*Excerpt to read*:
══════════

Sitting at the Feet of Yeshua
We continue our exploration of the Disciple’s Prayer by unpacking Matthew 6:10.
“May your Kingdom come, your will be done on earth as in heaven” ~ Matthew 6:10
The phrase ‘the Kingdom of God’ is replete throughout the whole Brit Hadashah. No phrase is used more often in prayer, in preaching and in Messianic literature. It is, therefore, of primary importance that we should be clear as to what it means.
It is evident that the Kingdom of God was central to the message of Yeshua. Mark describes Yeshua’s ministry beginning when He came into Galilee preaching the good news of the Kingdom of God. “After Yochanan had been arrested, Yeshua came into the Galil proclaiming the Good News from God: ‘The time has come, God’s Kingdom is near! Turn to God from your sins and believe the Good News!’” (Mark 1:14-15). Yeshua himself described the preaching of the kingdom as an obligation laid upon him: “I must announce the Good News of the Kingdom of God to the other towns too – that is why I was sent” (Luke 4:43; Mark 1:38). Luke’s description of Yeshua’ activity is that He went through every city and village preaching and showing the Good News of the Kingdom of God (Luke 8:1). Clearly, the meaning of the Kingdom of God is something that we should try to understand.
When we do try to understand the meaning of this phrase we meet with certain puzzling facts. We find that Yeshua spoke of the Kingdom in three different ways. He spoke of the Kingdom as existing in the past. He said that Avraham, Yitzchak and Ya’akov, and all the prophets were in the Kingdom (Luke 3:28; Matthew 8:11). He spoke of the Kingdom as present. “The Kingdom of God,” He said, “is among you” (Luke 17:21). He also spoke of the Kingdom of God as future, for he taught men to pray for the coming of the Kingdom in this prayer. How then can the Kingdom be past, present and future all at the same time? How can the Kingdom be at one and the same time something which existed, which exists, and for whose coming existence it is our duty to pray?
We find the key in this double petition of the Disciple’s Prayer. One of the common characteristics of Hebrew writing style is what is technically known as parallelism. Hebrew writers have a tendency to say everything twice. They would say it in one way, and then say it another way, which repeated, amplified or explained the first way. Almost any verse in the Psalms will show this parallelism in action.
Let’s look at some examples to make this point clear:
“God is our refuge and strength, an ever-present help in trouble.” (Psalm 46:1)
“Adonai-Tzva’ot is with us, our fortress, the God of Ya’akov.” (Psalm 46:7)

══════════

*Directives*:
[A] Write out the stretch of the passage on the Kingdom of God from "Sitting at the" through "what it means.".
[B] What does the passage on the Kingdom of God call the Hebrew writers' habit of saying everything twice?
The material has nothing to do with the passage on the Kingdom of God.

*Given material*:

══════════

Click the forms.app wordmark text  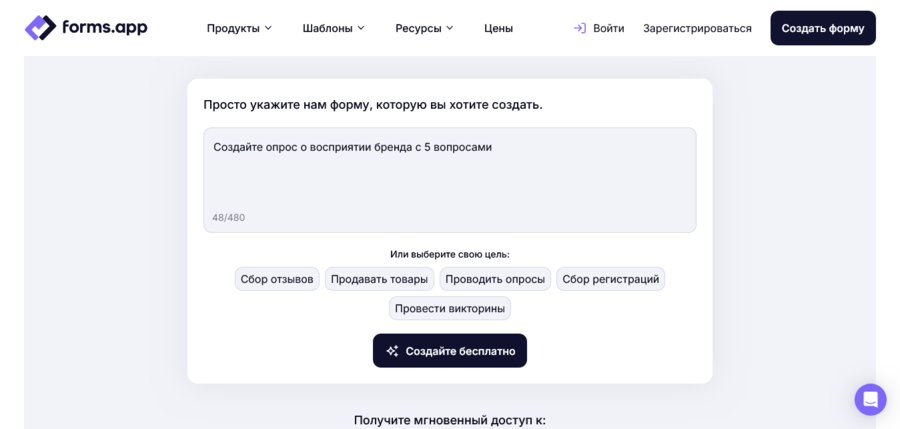pos(104,27)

══════════

*Responses in order*:
[A]
Sitting at the Feet of Yeshua
We continue our exploration of the Disciple’s Prayer by unpacking Matthew 6:10.
“May your Kingdom come, your will be done on earth as in heaven” ~ Matthew 6:10
The phrase ‘the Kingdom of God’ is replete throughout the whole Brit Hadashah. No phrase is used more often in prayer, in preaching and in Messianic literature. It is, therefore, of primary importance that we should be clear as to what it means.

[B] Parallelism